Your agent can advise you. The question is, will it be good advice? If you're working with a seller's agent, both legally and ethically the agent should encourage you to offer full price; not very helpful. If you're working with a buyer's agent, the agent has a responsibility to provide you with good market information to help you make a decision. However, even the buyer's agent usually doesn't get paid unless and until there's a deal, so his or her inter­ests (a quick sale) aren't really the same as yours (a good price). In short, ask the agent, but take the answer with a grain of salt.

The truth is that the agent really doesn't know what price you should offer any more than you do. Nobody really knows what the sellers will accept once an offer is placed in front of them. I've seen hard-nosed sellers fold and meekly accept a terrible offer (for them). On the other hand, I've seen very desperate sellers, who were face with foreclosure, hold out beyond reason for a price the believed they should get. Nobody knows for sure what a seller will do. That's why the only way to find out is to make an offer.

Your Hawaii real estate agent can be helpful in providing you with mar­ket data, which can be useful in persuading a seller to accept your offer. This frequently includes a list of what similar properties have sold for over the past year.

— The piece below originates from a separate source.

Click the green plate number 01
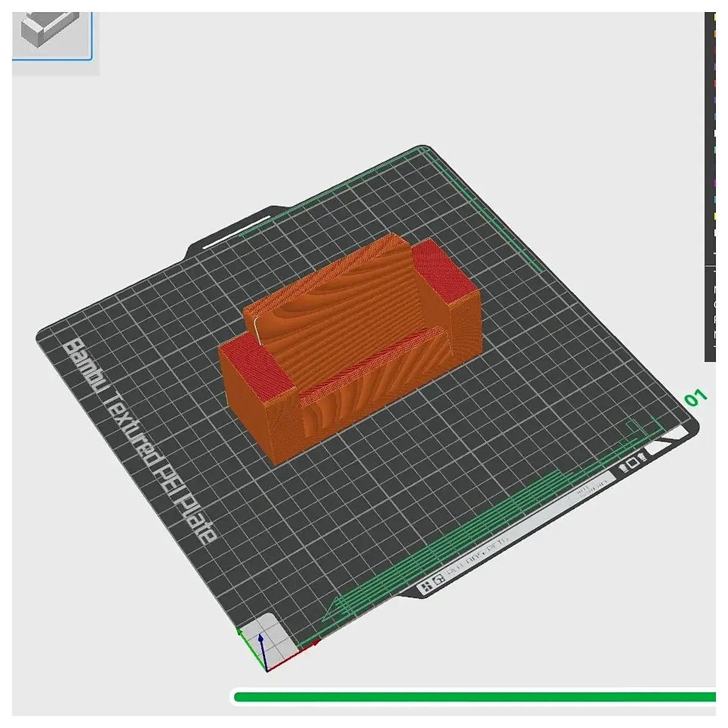The height and width of the screenshot is (728, 728). coord(696,399)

The idea here is that if a house just like the one you want to buy sold for $200,000 last month, the one you're buying should be worth about the same.

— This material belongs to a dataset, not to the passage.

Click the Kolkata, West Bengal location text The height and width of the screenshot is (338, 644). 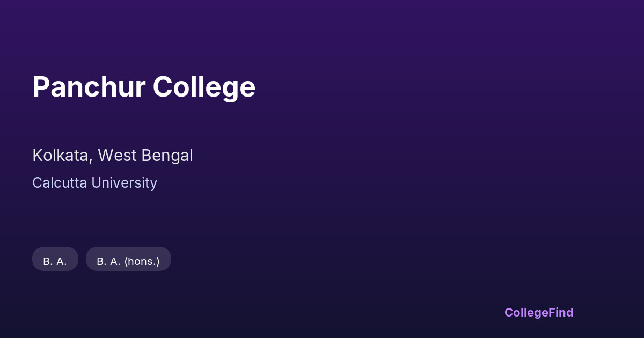coord(113,156)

The trouble is that if the sellers happen to be asking only $195,000, they will love your argument. On the other hand, if they're asking $250,000, they won't want to hear it.

In addition, markets are always in a state of flux. Conditions change, sometimes swiftly. I can recall back in 1989 when I was selling a home in southern Hawaii and the market suddenly dropped; values almost overnight were 10 to 15 percent less than recent sales would indicate. Smart buyers balked at paying old prices when the market was falling.

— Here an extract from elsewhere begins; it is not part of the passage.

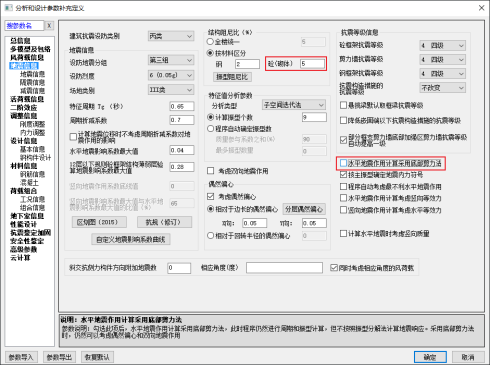The width and height of the screenshot is (490, 365).
Task: Toggle the 考虑偶然偏心 checkbox
Action: pos(210,197)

On the other hand, I was selling a home in northern California in 1997 when prices suddenly skyrocketed. Again, no one cared what the old price was. Buyers just wanted to lock in a sale at any price before the house became more expensive.

Yes, ask your Hawaii agent about previous sales. But also ask about how the market is doing, and don't rely just on the agent's observations. Check with the local newspaper, which invariably will carry articles lamenting a down market or promoting an upward one. Then act accord­ingly.